Pedro José Borrell Bentz (born in Puerto Plata, Dominican Republic  October 6, 1944) is an internationally recognized Dominican architect and archeologist who has earned several awards and is recognized for the transcendence in his architectural designs.

Biography 
Pedro José Borrell was born in Puerto Plata, Dominican Republic on October 6, 1944. His parents were Agustín Borrell Hungría (the son of José Ramón Borrell Arché, of Catalan and French descent, and Ana Joaquina Hungría Valdez) and Rosa Bentz de Ferrari (daughter of Rodolfo Tomás Bentz Hachtmann, who was born to German parents, and Margarita Ana Francisca de Ferrari, a native from Santa Margherita Ligure in northern Italy). He graduated with a degree in arts from the National School of Fine Arts in Santiago and later in architecture from the University of Santo Domingo in 1967. From 1967 to 1971 he was director of the Planning Office for the Universidad Católica Madre y Maestra. From 1971 going forward, Borrell has been devoted in the field of architecture and construction with distinguished contributions in the fields of photography, underwater archeology and environmental conservatism.

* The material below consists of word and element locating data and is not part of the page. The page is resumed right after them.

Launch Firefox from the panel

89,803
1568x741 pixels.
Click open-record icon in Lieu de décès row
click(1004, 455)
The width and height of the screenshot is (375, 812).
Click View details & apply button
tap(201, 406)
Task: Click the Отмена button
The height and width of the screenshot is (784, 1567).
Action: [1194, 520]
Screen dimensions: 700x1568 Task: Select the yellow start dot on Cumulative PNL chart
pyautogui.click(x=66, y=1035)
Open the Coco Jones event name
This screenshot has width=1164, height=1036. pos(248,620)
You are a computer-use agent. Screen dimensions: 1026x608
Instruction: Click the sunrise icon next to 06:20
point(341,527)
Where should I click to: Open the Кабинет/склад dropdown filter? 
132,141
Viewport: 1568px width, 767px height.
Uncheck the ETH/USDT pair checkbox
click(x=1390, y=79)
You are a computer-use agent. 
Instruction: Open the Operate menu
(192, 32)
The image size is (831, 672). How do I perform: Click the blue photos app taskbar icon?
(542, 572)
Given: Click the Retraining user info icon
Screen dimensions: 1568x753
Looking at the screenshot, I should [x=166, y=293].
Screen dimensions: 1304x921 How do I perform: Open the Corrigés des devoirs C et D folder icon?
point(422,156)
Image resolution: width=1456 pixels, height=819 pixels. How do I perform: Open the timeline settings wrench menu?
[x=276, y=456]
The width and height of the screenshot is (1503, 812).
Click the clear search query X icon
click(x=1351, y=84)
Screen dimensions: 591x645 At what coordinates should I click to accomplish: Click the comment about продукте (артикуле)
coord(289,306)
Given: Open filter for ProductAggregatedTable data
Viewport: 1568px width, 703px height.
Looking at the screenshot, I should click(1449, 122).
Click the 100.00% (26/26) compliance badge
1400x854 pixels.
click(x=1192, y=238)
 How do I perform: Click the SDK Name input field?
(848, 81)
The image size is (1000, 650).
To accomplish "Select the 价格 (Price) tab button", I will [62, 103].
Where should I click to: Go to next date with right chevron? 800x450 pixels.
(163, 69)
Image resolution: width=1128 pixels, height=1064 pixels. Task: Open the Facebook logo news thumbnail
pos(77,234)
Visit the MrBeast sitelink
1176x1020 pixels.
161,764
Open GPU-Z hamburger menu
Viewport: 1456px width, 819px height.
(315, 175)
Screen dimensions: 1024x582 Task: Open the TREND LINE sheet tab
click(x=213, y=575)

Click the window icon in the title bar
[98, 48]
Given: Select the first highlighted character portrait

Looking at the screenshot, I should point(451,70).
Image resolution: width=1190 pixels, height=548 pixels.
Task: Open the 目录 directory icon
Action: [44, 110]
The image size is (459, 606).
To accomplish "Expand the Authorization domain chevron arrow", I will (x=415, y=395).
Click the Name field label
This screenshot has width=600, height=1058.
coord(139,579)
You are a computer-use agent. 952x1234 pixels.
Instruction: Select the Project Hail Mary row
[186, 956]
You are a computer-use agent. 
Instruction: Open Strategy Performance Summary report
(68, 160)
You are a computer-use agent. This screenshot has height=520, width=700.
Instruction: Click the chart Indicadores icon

Among his most notable architectural works are the National Aquarium, Headquarters for Banco Popular Dominicano, Juan Pablo Duarte Government Building (El Huacal) and Novo Mundo XXI, a coastal reclamation project which will be hosted by a million square meters on the Caribbean Sea, along the waterfront of Santo Domingo.

In pursuit of his interests of underwater archaeology and conservation he has been Executive Director of the Underwater Archeological Rescue Committee since 1979, responsible for rescuing national heritage immersed in the remains of ancient shipwrecks off the Dominican Republic’s coast. His experience in this field has prompted him to write several books and articles on the subject which have been published both nationally and internationally.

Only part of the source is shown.